(Stored data)

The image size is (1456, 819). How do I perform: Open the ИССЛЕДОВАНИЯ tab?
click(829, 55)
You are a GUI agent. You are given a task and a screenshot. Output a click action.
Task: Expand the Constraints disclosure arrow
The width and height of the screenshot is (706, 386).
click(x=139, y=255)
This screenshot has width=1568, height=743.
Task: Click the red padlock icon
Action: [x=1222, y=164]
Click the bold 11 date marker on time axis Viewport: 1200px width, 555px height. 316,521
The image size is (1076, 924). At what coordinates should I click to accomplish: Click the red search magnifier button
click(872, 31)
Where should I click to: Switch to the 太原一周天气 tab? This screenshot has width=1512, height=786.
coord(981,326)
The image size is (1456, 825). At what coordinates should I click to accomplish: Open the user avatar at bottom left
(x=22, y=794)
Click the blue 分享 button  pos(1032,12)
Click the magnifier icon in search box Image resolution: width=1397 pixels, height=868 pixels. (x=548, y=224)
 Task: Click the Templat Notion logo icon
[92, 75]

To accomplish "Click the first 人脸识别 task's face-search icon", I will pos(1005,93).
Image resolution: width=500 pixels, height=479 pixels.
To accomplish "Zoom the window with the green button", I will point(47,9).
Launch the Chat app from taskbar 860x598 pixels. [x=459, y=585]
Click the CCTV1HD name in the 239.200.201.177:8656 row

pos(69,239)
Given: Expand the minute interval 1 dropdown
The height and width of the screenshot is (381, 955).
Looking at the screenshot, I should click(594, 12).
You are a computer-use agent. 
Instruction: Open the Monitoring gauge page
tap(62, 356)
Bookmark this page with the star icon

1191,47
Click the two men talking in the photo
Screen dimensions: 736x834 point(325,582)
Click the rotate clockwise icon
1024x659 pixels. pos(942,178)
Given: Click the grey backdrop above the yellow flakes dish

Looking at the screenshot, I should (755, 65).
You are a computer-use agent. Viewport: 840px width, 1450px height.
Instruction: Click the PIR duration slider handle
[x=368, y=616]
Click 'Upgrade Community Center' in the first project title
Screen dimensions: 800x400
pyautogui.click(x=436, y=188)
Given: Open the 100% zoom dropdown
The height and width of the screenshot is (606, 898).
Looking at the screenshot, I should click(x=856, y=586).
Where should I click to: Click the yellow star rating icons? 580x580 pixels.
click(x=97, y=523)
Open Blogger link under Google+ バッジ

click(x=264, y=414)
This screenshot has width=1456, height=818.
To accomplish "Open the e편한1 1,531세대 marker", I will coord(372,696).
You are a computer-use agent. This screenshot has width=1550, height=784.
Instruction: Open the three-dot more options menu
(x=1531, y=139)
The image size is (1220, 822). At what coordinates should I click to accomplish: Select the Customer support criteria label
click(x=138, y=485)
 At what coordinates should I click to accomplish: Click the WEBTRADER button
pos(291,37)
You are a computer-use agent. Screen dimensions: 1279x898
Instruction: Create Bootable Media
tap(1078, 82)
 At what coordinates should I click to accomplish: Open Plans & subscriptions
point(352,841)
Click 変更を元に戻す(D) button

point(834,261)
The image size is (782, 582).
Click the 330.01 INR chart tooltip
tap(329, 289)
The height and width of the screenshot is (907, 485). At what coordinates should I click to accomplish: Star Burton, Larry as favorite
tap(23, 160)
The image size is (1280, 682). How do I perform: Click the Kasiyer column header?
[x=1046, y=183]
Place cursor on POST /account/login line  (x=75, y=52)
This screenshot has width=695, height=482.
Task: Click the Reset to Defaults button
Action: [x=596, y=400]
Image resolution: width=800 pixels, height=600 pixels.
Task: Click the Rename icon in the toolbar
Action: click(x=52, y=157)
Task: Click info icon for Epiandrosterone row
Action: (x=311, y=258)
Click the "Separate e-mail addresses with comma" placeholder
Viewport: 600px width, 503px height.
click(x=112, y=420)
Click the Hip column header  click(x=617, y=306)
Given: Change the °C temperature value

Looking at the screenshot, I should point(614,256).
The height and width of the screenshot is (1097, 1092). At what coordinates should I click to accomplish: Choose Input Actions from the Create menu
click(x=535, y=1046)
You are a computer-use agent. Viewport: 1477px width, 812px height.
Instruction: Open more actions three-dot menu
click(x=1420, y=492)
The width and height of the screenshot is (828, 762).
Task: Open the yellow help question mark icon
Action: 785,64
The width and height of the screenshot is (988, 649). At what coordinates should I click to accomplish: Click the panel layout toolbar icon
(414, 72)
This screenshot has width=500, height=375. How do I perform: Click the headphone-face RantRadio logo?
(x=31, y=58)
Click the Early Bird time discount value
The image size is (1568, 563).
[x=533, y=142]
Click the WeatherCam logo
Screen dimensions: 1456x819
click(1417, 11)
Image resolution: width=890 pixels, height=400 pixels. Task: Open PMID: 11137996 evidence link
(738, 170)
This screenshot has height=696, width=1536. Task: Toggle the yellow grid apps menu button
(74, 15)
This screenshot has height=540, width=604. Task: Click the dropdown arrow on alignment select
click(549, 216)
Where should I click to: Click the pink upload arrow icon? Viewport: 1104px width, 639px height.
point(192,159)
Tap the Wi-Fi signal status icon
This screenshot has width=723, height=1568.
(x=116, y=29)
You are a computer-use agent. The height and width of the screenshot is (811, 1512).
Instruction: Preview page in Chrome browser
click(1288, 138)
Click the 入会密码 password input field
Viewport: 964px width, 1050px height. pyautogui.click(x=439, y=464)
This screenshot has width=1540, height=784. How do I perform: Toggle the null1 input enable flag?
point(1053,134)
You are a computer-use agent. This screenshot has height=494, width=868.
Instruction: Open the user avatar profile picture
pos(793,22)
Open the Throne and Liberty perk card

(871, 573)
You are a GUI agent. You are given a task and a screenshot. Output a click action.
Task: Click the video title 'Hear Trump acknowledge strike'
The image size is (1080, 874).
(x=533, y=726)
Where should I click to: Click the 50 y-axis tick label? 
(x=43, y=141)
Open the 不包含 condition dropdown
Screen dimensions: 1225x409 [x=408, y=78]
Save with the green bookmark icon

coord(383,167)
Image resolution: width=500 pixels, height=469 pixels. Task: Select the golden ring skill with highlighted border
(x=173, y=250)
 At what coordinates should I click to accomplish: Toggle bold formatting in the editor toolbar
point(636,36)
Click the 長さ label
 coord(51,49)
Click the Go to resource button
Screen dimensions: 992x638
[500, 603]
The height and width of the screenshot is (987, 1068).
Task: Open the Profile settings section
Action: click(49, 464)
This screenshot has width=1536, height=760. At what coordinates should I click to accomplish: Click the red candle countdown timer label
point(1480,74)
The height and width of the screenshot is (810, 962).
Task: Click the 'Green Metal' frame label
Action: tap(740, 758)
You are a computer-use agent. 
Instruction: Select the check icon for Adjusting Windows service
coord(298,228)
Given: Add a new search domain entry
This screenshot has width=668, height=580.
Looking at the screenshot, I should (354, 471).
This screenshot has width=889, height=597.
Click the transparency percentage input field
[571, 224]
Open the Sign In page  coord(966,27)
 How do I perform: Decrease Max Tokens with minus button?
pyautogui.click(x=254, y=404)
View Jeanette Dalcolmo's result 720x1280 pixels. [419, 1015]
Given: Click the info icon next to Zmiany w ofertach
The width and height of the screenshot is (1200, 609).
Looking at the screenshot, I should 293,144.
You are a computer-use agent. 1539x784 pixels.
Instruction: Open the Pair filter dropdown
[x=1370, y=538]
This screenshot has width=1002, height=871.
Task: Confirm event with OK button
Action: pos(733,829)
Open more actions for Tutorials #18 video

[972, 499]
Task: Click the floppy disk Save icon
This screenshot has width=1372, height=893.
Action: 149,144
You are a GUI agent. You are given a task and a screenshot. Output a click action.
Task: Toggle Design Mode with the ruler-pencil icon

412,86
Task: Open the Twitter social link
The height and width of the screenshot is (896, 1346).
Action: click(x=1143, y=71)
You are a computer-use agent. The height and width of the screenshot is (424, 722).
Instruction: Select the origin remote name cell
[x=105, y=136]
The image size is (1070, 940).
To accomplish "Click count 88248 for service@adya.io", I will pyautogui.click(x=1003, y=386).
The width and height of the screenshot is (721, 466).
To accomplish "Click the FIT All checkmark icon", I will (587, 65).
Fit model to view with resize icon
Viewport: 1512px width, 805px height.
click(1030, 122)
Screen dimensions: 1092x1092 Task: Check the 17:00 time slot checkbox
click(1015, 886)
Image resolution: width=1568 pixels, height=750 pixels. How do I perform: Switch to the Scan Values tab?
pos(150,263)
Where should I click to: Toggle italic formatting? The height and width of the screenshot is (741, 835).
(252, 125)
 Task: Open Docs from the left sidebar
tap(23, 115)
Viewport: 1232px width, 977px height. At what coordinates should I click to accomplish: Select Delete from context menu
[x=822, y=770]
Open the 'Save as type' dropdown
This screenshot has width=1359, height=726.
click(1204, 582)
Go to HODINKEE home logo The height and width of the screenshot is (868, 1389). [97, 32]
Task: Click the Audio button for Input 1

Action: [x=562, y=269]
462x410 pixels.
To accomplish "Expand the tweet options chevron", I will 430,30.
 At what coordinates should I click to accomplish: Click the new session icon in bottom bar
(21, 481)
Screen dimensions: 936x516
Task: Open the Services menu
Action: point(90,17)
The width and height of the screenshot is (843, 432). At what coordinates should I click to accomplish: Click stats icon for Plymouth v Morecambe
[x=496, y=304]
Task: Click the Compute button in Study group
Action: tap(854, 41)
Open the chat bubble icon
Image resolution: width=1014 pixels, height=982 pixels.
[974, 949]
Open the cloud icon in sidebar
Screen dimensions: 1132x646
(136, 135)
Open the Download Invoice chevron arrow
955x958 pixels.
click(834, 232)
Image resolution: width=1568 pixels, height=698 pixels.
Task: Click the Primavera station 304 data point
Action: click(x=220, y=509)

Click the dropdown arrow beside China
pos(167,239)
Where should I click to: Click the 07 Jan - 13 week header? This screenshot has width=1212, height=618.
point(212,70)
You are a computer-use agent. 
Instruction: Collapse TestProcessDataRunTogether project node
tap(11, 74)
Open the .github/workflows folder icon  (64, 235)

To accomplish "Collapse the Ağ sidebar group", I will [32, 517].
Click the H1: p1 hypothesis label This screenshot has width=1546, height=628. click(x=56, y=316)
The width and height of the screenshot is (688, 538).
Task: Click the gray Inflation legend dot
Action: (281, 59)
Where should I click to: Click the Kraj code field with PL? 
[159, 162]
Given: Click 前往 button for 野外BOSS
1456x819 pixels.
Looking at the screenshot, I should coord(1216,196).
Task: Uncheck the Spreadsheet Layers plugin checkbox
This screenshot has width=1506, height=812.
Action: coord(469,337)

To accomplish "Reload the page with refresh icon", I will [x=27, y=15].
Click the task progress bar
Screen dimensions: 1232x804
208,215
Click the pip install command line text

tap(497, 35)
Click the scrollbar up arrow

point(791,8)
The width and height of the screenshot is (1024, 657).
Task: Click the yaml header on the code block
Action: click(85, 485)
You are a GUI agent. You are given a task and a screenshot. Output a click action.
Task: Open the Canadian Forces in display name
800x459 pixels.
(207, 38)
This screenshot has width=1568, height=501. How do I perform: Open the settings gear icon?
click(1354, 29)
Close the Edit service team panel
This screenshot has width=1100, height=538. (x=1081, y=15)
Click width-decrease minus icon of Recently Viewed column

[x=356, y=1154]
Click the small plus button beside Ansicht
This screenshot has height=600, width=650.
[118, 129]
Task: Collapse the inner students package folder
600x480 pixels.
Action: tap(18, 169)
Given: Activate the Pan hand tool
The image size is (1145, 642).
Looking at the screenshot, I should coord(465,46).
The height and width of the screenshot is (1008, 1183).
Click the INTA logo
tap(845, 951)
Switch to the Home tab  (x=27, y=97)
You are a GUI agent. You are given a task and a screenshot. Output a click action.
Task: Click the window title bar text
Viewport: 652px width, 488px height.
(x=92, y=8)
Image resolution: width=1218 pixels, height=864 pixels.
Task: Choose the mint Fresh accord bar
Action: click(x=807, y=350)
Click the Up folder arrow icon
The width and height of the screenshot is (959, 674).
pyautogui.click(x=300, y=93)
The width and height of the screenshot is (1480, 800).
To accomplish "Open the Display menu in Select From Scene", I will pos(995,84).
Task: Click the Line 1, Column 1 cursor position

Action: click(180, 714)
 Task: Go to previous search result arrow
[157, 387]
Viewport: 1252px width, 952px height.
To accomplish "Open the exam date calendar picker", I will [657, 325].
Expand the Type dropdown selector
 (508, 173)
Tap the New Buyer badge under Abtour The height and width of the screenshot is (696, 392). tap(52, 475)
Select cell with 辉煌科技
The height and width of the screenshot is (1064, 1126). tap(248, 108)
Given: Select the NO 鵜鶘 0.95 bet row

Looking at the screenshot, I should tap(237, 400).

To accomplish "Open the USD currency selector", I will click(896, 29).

#### What you have to do
Copy from the entries above each line in which the string "date" can be found.

#### Task result
Click the bold 11 date marker on time axis Viewport: 1200px width, 555px height. 316,521
To accomplish "Open the exam date calendar picker", I will [657, 325].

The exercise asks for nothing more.